University of Virginia Children's Hospital, Charlottesville, VA, USA.
University of Alabama at Birmingham, Birmingham, AL, USA.
Pediatr Res. 2019 Feb;85(3):339-348. doi: 10.1038/s41390-018-0255-x. Epub 2018 Dec 13.
Most studies of neonatal acute kidney injury (AKI) have focused on the first week following birth. Here, we determined the outcomes and risk factors for late AKI (>7d).
The international AWAKEN study examined AKI in neonates admitted to an intensive care unit. Late AKI was defined as occurring >7 days after birth according to the KDIGO criteria. Models were constructed to assess the association between late AKI and death or length of stay. Unadjusted and adjusted odds for late AKI were calculated for each perinatal factor.
Late AKI occurred in 202/2152 (9%) of enrolled neonates. After adjustment, infants with late AKI had higher odds of death (aOR:2.1, p = 0.02) and longer length of stay (parameter estimate: 21.9, p < 0.001). Risk factors included intubation, oligo- and polyhydramnios, mild-moderate renal anomalies, admission diagnoses of congenital heart disease, necrotizing enterocolitis, surgical need, exposure to diuretics, vasopressors, and NSAIDs, discharge diagnoses of patent ductus arteriosus, necrotizing enterocolitis, sepsis, and urinary tract infection.
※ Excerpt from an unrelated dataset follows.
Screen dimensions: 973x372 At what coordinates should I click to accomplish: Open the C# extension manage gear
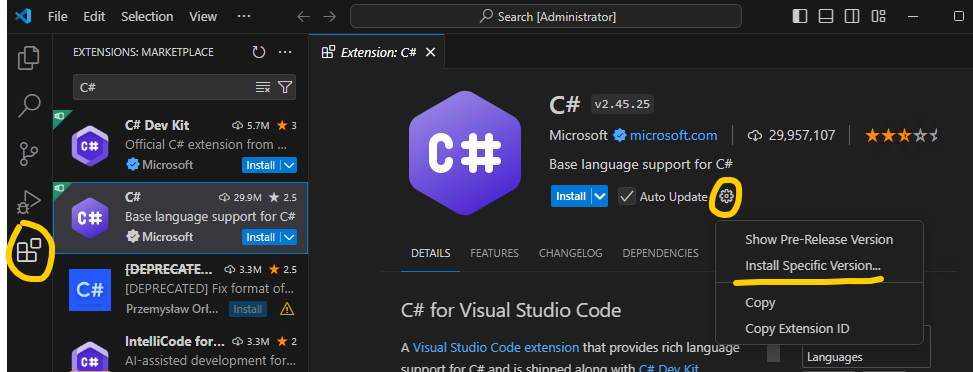(x=727, y=196)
Late AKI is common, independently associated with poor short-term outcomes and associated with unique risk factors. These should guide the development of protocols to screen for AKI and research to improve prevention strategies to mitigate the consequences of late AKI.
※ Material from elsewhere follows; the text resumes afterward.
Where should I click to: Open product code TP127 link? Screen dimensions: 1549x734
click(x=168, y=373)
大多数新生儿急性肾损伤(AKI)的研究都集中在出生后的第一周。在这里,我们确定了晚期 AKI(>7d)的结局和危险因素。
国际 AWAKEN 研究检查了入住重症监护病房的新生儿的 AKI。根据 KDIGO 标准,晚期 AKI 定义为出生后>7 天发生。构建模型以评估晚期 AKI 与死亡或住院时间之间的关联。为每个围产期因素计算晚期 AKI 的未调整和调整比值比。
2152 名入组新生儿中有 202 名(9%)发生晚期 AKI。调整后,发生晚期 AKI 的婴儿死亡的可能性更高(调整比值比:2.1,p=0.02),住院时间更长(参数估计:21.9,p<0.001)。危险因素包括插管、羊水过少和羊水过多、轻度中度肾脏异常、先天性心脏病、坏死性小肠结肠炎、手术需要、利尿剂、血管加压素和 NSAIDs 暴露、动脉导管未闭、坏死性小肠结肠炎、败血症和尿路感染的出院诊断。
晚期 AKI 很常见,与不良短期结局独立相关,并与独特的危险因素相关。这些应指导制定筛查 AKI 的方案和研究,以改善预防策略,减轻晚期 AKI 的后果。